For Muslim and Arab communities, the question of where-to-next looms. As organizations such as CAIR have made clear, local chapters have gone above and beyond to work with local, state and federal enforcement agencies, but they have only been met with a continued demonization and slaps-in-the-face such as domestic surveillance programs. The answer is not, of course, foregoing a push for community-based interventions and attacking the root questions surrounding vague terms such as “radicalization.” But looking back to the last 20 years of the punitive state, one of the bright spots has been the fact that young people came together in local, regional and state alliances throughout the country– not only to oppose incarceration policies but to demand new, viable opportunities and programs for all communities. Groups such as Youth Justice Coalition in Los Angeles, Fathers and Families of San Joaquin in the Central Valley, or the DC-based Justice for DC Youth looked for allies across lines of difference and worked to develop holistic platforms that the symptoms of the problem – but also sought to resolve wider systemic questions, such as health disparities, educational opportunities, and job access.
Many of those alliances still exist or have been transformed, and many of those young people have emerged into community leaders who are already acting as allies for Muslim and Arab communities seeking to end criminalization.

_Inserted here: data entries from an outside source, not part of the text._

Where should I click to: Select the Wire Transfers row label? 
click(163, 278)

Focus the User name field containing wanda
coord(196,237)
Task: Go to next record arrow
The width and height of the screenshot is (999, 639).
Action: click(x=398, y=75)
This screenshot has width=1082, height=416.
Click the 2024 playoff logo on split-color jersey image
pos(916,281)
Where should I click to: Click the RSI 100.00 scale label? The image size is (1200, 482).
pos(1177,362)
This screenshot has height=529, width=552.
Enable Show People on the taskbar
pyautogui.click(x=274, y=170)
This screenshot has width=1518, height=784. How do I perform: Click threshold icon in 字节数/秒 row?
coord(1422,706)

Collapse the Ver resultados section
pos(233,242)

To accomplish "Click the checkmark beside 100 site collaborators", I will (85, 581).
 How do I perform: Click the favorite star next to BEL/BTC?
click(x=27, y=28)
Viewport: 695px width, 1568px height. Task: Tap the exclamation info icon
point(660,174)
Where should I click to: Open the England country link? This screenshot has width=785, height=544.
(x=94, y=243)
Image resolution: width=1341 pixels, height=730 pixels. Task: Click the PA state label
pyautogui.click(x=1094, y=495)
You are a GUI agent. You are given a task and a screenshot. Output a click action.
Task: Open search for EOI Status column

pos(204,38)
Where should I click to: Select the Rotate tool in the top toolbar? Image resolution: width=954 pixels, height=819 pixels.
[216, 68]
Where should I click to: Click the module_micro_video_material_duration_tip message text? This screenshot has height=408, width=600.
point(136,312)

The work of Muslim Public Affairs Council (MPAC) through the “I am Change” program to promote civic engagement from school boards to state senate bodies, or the leadership of local organizations in Los Angeles, Chicago and other cities to join interfaith, inter-racial, inter-class alliances for a more equitable city, to call for immigration reform, and to confront other critical issues further points to the potential in such approaches. Islamophobia sells – but changing the terms of the deal, cutting off the punitive political-economy and undermining the market values that make “what is profitable” the only question at hand – means that in another decade, the U.S. won’t be looking for its next bogeyman. Maybe, we’ll be talking about new, real solutions that reshape our history and offer a real future for youth throughout the U.S.